Daarnaast beweren zij dat alle authentieke en beschikbare boeken van tafāsīr (exegeses), fiqh en fatāwā (juridische uitspraken) uitsluitend de uitdrukking “Wallāhu Aʿlamu” (Allāh weet het beter) bevatten, en dat nergens de woorden “Allāh en Zijn Rasool ﷺ weten het beter” te vinden zouden zijn.

Juridisch-theologische toelichting Tangali: De uitdrukking “Allāh en Zijn Boodschapper ﷺ weten het beter” is geen shirk, mits men gelooft dat de kennis van de Profeet ﷺ afkomstig is van Allāh en beperkt blijft tot wat Hem is geopenbaard. Deze uitdrukking is bevestigd in authentieke aḥādīth, zoals: (1) Ḥazrat ʿUmar (raḍiyAllāhu ʿanhu) zei: “Allāh en Zijn Boodschapper weten het beter” toen hij werd gevraagd wie Jibrāʾīl was (Ṣaḥīḥ Muslim). (2) Delegatie van Rabīʿa zei hetzelfde in aanwezigheid van de Profeet ﷺ (Ṣaḥīḥ Bukhārī).

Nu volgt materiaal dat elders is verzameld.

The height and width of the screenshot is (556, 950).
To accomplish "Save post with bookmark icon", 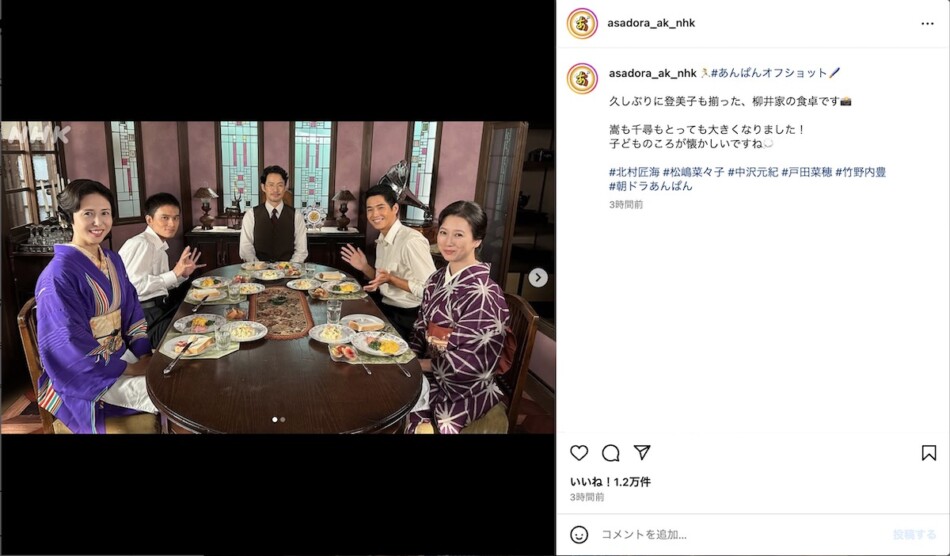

Volgens Fatāwā Razviyya (vol. 29, p. 437) is deze uitdrukking toegestaan en behoort zij tot de Sunnah van de Sahāba. De Profeet ﷺ heeft deze uitspraak nooit afgekeurd, wat in de uṣūl al-fiqh geldt als taqrīr (stilzwijgende goedkeuring).

Bewijsmateriaal

Met onderstaande aḥādīth wordt aangetoond dat het daadwerkelijk de Sunnah is van de Sahāba-e-Kirām (raḍiyAllāhu ʿanhum) om te zeggen: “Allāh en Zijn Rasool ﷺ weten het beter.” Het is niet alleen de Sunnah van de Sahāba-e-Kirām om deze uitdrukking te gebruiken, maar de Heilige Profeet Mohammed ﷺ heeft deze uitspraak nooit verworpen nadat hij haar hoorde. Dit impliceert dat hij ﷺ deze uitspraak heeft goedgekeurd.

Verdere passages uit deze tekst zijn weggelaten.